(Stored data)
☆ ☆ ☆ ☆ ☆ ☆ ☆

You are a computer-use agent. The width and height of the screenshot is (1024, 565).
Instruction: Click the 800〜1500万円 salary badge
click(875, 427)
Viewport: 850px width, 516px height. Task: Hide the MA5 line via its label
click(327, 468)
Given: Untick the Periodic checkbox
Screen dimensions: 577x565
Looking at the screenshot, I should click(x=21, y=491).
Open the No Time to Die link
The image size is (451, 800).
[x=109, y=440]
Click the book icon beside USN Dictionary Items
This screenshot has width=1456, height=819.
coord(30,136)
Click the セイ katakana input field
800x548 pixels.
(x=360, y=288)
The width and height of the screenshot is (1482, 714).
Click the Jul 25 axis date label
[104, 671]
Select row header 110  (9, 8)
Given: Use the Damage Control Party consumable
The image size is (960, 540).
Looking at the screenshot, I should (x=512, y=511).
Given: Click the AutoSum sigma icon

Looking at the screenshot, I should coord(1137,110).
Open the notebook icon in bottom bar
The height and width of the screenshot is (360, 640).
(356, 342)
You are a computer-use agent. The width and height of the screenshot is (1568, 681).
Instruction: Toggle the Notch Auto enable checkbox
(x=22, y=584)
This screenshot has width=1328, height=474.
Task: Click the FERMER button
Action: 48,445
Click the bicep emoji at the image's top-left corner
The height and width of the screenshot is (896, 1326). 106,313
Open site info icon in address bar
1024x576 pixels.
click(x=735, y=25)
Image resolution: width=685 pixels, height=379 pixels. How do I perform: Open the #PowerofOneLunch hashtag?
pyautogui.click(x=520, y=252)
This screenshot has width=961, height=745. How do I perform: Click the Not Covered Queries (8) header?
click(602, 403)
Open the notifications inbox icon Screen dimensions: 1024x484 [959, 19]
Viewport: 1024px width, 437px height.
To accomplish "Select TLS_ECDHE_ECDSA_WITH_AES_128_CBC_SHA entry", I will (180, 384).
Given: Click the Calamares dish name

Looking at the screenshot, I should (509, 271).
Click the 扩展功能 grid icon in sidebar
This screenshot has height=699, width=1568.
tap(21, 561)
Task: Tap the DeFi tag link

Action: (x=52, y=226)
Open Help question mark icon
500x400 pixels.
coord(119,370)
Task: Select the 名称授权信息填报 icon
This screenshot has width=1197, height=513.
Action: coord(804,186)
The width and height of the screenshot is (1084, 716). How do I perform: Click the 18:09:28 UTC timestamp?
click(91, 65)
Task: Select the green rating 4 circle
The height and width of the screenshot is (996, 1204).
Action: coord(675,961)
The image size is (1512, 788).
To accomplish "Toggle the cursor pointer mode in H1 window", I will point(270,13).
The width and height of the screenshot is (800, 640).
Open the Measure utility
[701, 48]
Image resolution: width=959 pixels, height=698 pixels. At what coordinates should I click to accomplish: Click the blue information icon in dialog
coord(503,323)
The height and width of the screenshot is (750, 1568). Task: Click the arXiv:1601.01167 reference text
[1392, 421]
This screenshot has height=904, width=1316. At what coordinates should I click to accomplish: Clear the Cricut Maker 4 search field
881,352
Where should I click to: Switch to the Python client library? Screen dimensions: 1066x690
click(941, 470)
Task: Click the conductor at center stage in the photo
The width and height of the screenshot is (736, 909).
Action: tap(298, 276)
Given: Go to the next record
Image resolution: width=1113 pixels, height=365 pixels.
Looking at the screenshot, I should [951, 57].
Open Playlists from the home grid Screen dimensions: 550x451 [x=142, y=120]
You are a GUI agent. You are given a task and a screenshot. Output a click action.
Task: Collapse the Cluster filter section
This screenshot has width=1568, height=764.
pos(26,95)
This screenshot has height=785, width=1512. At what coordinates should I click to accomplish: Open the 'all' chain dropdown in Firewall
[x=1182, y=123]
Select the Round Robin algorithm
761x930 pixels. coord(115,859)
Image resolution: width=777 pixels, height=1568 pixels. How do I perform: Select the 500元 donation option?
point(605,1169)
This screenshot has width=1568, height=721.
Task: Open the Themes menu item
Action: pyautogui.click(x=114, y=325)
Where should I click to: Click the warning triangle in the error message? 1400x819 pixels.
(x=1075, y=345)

☆ ☆ ☆ ☆ ☆ ☆ ☆

> **What is being asked**
Beginning with the line that holds "Image resolution: width=959", restate word for word every line down to the end of the data, and only those lines.

> **Response to the exercise**
Image resolution: width=959 pixels, height=698 pixels. At what coordinates should I click to accomplish: Click the blue information icon in dialog
coord(503,323)
The height and width of the screenshot is (750, 1568). Task: Click the arXiv:1601.01167 reference text
[1392, 421]
This screenshot has height=904, width=1316. At what coordinates should I click to accomplish: Clear the Cricut Maker 4 search field
881,352
Where should I click to: Switch to the Python client library? Screen dimensions: 1066x690
click(941, 470)
Task: Click the conductor at center stage in the photo
The width and height of the screenshot is (736, 909).
Action: tap(298, 276)
Given: Go to the next record
Image resolution: width=1113 pixels, height=365 pixels.
Looking at the screenshot, I should [951, 57].
Open Playlists from the home grid Screen dimensions: 550x451 [x=142, y=120]
You are a GUI agent. You are given a task and a screenshot. Output a click action.
Task: Collapse the Cluster filter section
This screenshot has width=1568, height=764.
pos(26,95)
This screenshot has height=785, width=1512. At what coordinates should I click to accomplish: Open the 'all' chain dropdown in Firewall
[x=1182, y=123]
Select the Round Robin algorithm
761x930 pixels. coord(115,859)
Image resolution: width=777 pixels, height=1568 pixels. How do I perform: Select the 500元 donation option?
point(605,1169)
This screenshot has width=1568, height=721.
Task: Open the Themes menu item
Action: pyautogui.click(x=114, y=325)
Where should I click to: Click the warning triangle in the error message? 1400x819 pixels.
(x=1075, y=345)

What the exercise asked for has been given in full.